Она вздрогнула, когда услышала голос, зовущий ее по имени.

Варвара остановилась, видя, что к ней, размахивая руками, бежит какой-то рабочий.

Он выскочил из узкого прохода между холмами сваленной земли и быстро приближался к ней, что-то крича.

— Хозяйка, — разобрала она, наконец, — с мужем твоим беда-от приключилась, с Акимом… Сорвался он в шахту… Там вот лежит…

Варвара, не расспрашивая, побежала в сторону желтых холмов земли, где неуклюже прыгали галки, протяжно каркая.

Не успела она пробежать нескольких шагов, как кто-то притаившийся больно ударил ее чем-то тяжелым и накинул на нее тряпку, зажав ей рот и закрыв глаза.

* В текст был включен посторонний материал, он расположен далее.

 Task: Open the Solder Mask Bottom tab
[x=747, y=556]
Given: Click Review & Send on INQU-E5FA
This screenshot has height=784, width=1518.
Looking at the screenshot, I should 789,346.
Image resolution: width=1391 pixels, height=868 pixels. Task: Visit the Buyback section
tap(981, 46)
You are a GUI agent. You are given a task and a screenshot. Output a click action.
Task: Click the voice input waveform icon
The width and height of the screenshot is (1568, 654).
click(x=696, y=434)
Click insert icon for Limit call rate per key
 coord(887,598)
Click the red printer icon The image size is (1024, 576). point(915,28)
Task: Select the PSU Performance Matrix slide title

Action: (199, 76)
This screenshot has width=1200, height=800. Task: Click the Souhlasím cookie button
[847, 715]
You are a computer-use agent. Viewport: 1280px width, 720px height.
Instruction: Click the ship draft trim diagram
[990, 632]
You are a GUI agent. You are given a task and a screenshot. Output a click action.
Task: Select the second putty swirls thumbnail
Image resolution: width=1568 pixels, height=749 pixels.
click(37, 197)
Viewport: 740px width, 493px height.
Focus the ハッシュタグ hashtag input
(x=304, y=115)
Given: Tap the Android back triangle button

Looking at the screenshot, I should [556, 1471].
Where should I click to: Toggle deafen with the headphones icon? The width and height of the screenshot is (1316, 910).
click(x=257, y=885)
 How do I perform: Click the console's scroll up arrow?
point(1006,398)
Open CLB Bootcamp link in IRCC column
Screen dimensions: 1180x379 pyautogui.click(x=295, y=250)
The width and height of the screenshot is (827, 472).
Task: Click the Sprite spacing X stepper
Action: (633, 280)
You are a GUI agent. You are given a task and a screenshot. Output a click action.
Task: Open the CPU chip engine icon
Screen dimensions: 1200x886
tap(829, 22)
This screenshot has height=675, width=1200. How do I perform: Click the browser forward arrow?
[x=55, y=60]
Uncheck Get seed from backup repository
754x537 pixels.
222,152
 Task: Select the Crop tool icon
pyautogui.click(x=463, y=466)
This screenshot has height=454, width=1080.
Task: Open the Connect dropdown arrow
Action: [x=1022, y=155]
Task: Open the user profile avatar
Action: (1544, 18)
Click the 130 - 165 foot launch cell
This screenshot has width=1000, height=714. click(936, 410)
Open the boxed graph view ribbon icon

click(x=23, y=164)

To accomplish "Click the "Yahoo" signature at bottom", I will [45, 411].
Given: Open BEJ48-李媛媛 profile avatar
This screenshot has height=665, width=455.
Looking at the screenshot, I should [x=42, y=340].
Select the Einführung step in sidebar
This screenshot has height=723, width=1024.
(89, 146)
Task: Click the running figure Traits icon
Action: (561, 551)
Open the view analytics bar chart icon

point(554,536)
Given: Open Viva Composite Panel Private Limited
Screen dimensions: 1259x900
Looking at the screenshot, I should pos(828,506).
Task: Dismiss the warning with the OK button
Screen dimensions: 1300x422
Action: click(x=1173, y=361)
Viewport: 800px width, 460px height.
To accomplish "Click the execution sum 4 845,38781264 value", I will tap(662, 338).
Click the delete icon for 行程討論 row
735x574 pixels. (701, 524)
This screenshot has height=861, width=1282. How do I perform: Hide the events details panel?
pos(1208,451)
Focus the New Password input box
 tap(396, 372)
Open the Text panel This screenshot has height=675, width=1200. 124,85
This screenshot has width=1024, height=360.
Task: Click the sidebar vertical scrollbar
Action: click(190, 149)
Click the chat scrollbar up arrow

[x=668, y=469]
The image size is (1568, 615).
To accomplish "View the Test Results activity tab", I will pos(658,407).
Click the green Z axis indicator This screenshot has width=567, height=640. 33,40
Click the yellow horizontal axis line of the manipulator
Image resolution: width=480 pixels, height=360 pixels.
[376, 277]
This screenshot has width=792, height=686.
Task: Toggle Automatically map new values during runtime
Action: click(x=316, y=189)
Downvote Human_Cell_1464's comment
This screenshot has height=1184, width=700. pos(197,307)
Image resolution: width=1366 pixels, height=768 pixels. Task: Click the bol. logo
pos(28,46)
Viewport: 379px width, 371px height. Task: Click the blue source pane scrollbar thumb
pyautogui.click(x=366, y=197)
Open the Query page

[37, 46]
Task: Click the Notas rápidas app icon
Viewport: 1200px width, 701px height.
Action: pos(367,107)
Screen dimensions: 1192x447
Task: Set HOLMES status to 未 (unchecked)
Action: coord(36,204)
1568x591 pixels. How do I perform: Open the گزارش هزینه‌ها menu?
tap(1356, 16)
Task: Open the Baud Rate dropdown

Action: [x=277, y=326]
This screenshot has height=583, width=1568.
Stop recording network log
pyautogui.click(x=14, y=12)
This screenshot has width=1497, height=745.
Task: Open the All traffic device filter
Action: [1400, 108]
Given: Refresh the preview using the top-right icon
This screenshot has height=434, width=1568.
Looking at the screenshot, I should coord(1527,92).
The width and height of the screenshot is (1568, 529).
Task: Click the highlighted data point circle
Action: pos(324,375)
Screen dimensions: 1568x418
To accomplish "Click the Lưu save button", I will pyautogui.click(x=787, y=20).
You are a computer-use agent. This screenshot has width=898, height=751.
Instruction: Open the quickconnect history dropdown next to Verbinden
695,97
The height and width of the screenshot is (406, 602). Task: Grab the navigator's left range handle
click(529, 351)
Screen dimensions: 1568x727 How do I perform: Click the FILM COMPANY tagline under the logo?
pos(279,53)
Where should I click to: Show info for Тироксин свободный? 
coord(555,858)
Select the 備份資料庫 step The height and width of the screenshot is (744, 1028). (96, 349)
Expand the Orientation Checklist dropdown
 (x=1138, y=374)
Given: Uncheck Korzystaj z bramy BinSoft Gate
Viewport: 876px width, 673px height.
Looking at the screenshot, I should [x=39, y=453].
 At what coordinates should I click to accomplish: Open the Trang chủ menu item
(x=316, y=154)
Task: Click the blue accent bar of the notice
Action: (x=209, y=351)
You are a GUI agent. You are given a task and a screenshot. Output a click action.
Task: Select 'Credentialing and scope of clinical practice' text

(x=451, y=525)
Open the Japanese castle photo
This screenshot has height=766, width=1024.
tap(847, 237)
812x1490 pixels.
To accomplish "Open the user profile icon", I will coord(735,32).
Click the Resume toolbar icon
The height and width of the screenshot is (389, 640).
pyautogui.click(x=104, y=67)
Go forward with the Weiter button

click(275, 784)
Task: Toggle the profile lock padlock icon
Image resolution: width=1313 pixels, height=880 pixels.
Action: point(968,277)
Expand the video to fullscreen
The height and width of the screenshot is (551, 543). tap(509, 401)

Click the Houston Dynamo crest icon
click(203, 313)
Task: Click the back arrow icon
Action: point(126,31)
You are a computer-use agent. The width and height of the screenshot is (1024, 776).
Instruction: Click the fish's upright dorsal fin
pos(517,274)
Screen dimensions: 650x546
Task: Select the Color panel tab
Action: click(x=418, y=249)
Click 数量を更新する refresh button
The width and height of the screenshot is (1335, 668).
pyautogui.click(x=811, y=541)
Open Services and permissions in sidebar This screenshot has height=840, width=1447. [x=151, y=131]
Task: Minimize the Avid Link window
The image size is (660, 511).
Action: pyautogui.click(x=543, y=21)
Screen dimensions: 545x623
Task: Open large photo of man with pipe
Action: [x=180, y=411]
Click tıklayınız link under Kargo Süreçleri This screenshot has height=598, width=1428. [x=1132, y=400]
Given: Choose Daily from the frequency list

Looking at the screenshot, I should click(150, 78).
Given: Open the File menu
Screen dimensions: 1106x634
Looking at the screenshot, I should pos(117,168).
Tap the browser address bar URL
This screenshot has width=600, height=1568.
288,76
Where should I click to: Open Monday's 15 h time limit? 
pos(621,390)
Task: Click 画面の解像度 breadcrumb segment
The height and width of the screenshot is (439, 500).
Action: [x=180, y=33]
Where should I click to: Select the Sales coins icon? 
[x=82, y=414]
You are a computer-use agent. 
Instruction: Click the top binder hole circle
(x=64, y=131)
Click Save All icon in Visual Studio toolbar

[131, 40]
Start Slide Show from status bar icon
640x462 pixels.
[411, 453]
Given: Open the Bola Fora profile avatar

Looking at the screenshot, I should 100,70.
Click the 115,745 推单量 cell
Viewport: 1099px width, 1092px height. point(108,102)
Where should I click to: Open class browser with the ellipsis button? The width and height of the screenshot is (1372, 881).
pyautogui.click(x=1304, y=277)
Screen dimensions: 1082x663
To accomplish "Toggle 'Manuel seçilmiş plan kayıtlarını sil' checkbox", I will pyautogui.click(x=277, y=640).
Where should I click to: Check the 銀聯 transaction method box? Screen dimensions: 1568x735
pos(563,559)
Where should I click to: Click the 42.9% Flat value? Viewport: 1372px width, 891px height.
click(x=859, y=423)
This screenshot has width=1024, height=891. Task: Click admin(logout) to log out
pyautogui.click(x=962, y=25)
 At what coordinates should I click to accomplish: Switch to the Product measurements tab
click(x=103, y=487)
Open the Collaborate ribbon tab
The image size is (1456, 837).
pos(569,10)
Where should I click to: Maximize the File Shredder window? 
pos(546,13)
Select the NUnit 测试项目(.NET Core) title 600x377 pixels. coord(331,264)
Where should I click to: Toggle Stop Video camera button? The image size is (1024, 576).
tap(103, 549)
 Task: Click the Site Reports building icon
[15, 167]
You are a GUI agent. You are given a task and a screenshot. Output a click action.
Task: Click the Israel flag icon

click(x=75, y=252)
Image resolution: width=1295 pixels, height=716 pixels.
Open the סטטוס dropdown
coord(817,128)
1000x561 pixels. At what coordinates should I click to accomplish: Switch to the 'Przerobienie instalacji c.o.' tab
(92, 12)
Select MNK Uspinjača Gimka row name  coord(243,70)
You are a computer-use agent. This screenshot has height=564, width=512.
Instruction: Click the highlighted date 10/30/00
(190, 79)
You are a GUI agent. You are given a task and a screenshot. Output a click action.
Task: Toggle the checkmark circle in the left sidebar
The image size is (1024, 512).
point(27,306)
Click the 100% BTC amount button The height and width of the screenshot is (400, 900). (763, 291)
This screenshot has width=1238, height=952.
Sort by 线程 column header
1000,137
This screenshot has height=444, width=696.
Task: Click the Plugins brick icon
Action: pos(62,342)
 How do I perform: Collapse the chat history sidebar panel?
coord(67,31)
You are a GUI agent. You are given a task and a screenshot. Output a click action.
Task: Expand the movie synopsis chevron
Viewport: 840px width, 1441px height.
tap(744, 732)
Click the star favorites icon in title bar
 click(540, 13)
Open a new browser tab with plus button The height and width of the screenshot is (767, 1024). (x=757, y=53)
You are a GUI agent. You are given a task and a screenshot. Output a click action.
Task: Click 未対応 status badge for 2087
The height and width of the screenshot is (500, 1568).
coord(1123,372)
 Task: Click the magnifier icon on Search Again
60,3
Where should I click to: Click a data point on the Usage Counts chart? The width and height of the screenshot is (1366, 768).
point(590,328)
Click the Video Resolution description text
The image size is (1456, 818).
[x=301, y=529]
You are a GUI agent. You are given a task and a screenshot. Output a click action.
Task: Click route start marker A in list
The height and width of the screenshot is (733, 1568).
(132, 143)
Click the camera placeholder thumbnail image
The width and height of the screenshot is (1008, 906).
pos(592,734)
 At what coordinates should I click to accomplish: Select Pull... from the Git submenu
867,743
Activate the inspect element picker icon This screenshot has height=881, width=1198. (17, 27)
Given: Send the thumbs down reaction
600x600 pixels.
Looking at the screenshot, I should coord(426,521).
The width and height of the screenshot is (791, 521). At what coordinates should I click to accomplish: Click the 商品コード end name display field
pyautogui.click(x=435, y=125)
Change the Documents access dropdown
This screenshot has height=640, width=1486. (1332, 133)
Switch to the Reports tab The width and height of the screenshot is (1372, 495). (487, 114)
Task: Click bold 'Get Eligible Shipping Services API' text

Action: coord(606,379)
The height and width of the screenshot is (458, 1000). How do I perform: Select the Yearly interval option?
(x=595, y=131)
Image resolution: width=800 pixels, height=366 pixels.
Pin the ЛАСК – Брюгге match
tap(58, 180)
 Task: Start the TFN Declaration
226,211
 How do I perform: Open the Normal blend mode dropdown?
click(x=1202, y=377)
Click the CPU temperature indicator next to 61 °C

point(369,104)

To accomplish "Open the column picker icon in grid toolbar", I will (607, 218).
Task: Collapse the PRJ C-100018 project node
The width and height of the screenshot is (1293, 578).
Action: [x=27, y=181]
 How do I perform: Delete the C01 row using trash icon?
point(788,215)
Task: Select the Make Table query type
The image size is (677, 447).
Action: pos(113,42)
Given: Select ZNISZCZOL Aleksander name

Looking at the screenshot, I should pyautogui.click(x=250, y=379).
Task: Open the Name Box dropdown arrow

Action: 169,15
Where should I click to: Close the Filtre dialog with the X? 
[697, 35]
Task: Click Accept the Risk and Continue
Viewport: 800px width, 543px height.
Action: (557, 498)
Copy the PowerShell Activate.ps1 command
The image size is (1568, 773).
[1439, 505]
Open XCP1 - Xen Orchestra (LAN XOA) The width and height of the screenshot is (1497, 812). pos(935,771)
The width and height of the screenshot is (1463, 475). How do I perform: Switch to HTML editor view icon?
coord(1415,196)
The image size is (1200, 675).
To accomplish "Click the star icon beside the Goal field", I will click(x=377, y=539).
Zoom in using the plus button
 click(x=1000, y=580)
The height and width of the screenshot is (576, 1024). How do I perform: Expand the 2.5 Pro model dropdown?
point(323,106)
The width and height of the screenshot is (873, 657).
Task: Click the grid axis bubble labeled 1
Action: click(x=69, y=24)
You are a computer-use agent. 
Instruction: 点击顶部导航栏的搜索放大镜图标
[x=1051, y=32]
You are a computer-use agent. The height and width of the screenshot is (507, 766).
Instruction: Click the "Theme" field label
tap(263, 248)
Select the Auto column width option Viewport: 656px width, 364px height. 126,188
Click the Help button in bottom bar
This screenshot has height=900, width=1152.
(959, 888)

Через мгновение она почувствовала, как кто-то навалился ей на грудь и, жадно целуя ее рот через покрывающую его тряпку, задыхался и шептал:

— Наконец-то! Наконец-то! Не все же Акиму счастье! — Теперь и мы тобой понатешимся, красавица!


Вечером в сумрачной казарме было тихо. Никто не говорил и не шептал. На нарах лежали спящие люди, утомленные работой.

Даже жиганы притихли.

Только за красной занавеской горел огарок свечки и слышался шепот, тихий и горячий.

Варвара, истерзанная, заплаканная, лежала и ломала руки в отчаянии.

Она по временам, едва заметно шевеля губами, рассказывала о чем-то склонившемуся над ней Акиму.

— Так и обидели? Силком? Втроем на бабу набросились? — спрашивал он, мрачно всматриваясь в лицо жены.

И когда Варвара молча кивнула головой и руками сжала себе горло, чтобы не кричать от боли и стыда, Аким сел на нары и, вытащив из сундучка нож, уже спокойно начал осматривать его, пробуя, крепка ли рукоятка, и щупая длинное источенное лезвие.